2.1 Definition of the iterator pattern

The iterator pattern provides a way to sequentially access individual elements in an aggregated object (understood as a collection object) without exposing the object's internal representation, so that the internal structure of the collection is not exposed and external code transparently accesses the data inside the collection.

2.2 Structure of the iterator pattern

Since the iterator pattern assumes responsibility for iterating over the collection object, the pattern naturally exists in 2 classes, one aggregation class and one iterator class.
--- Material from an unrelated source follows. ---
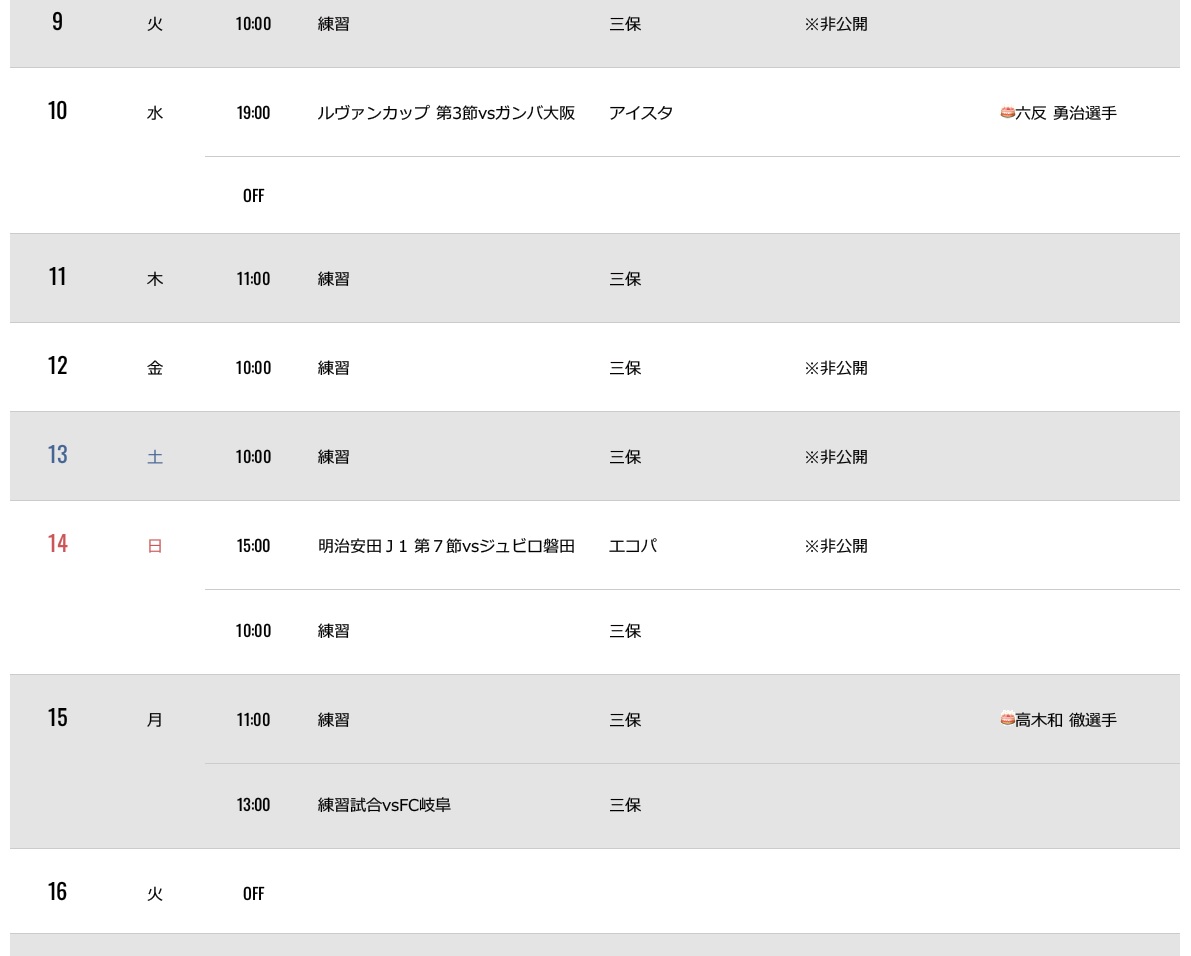Click the birthday cake icon beside 高木和 徹選手
This screenshot has width=1191, height=956.
(x=1007, y=719)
One of the object-oriented principles is programming for the interface, so in the iterator pattern, the 2 interfaces are abstracted, one is the aggregation interface and the other is the iterator interface, so that the iterator pattern has four roles, the specific class diagram is as follows:

As you can see, the iterator pattern consists of the following roles:

    • Iterator role (Iterator): The iterator role is responsible for defining interfaces that access and traverse elements
    • Specific iterator role (concrete iteraror): The specific iterator role implements the iterator interface and needs to record the current position in the traversal.
    • Aggregation Role (Aggregate): The aggregation role is responsible for defining the interface that gets the iterator role
    • Specific aggregation roles (concrete Aggregate): Aggregate role implementation aggregation role interfaces.
2.3 Implementation of the iterator pattern

After the

introduces the iterator pattern, the following is a concrete look at the implementation of the iterator pattern, the implementation code is as follows:

Abstract aggregation class public interface Ilistcollection {Iterator getiterator ();        } Font//Diego Find/Replace with the abstract class public interface Iterator {bool MoveNext ();        Font Size Object GetCurrent ();        void Next ();    void Reset ();        }//Specific aggregation class public class Concretelist:ilistcollection {int[] collection;        Public Concretelist () {collection = new int[] {2, 4, 6, 8};        } public Iterator Getiterator () {Return to New concreteiterator (this); } public int Length {get {return collection. Length;        }} public int getelement (int index) {return collection[index]; }}//Specific iterator class public class Concreteiterator:iterator {//iterator to the collection object for traversal operation, naturally need to reference the collection object private        Concretelist _list;         private int _index;            Public Concreteiterator (concretelist list) {_list = list;        _index = 0; }         public bool MoveNext () {if (_index < _list.            Length) {return true;        } return false; Public Object GetCurrent () {return _list.        GetElement (_index);        } public void Reset () {_index = 0; } public void Next () {if (_index < _list.            Length) {_index++; }}}//client class program {static void Main (string[] args) {Iterator iter            Ator;            Ilistcollection list = new Concretelist (); iterator = list.             Getiterator (); while (iterator. MoveNext ()) {int i = (int) iterator.                GetCurrent ();                Console.WriteLine (i.ToString ()); Iterator.            Next ();        } console.read (); }    }

Naturally, the result of the above code is also the output of each element of the collection, as shown in the results:

Three. The application of the iterator pattern in net

In. NET, the aggregation interface and iterator interfaces in the iterator pattern already exist, where the IEnumerator interface acts as an iterator role, and the Ienumberable interface acts as an abstract clustered role, with only one GetEnumerator () method, You can refer to MSDN for your own definition of these two interfaces. In. NET 1.0, many of the collections in the. NET class library have implemented the iterator pattern, You can use the Anti-compilation tool reflector to see under the mscorlib assembly under the System.Collections namespace of the class, here gives the ArrayList definition code, the implementation code can self-use the anti-compilation tool to view, the specific code is as follows:

public class Arraylist:ilist, ICollection, IEnumerable, icloneable{    //Fields    Private Const int _DEFAULTCAPACIT y = 4;    Private object[] _items;    private int _size;    [NonSerialized]    Private object _syncroot;    private int _version;    private static readonly object[] Emptyarray;     Public virtual IEnumerator GetEnumerator ();    Public virtual IEnumerator GetEnumerator (int index, int count);     Properties public    Virtual int capacity {get; set;}    public virtual int Count {get;}    ...//More code please use the Anti-compilation tool reflector to view}

By looking at the source code you can see that the implementation of the iterator in ArrayList is very similar to the example code we gave earlier. However, in. NET 2.0, because of the yield return keyword, implementing the iterator pattern is easier, and more about iterators can refer to my blog post.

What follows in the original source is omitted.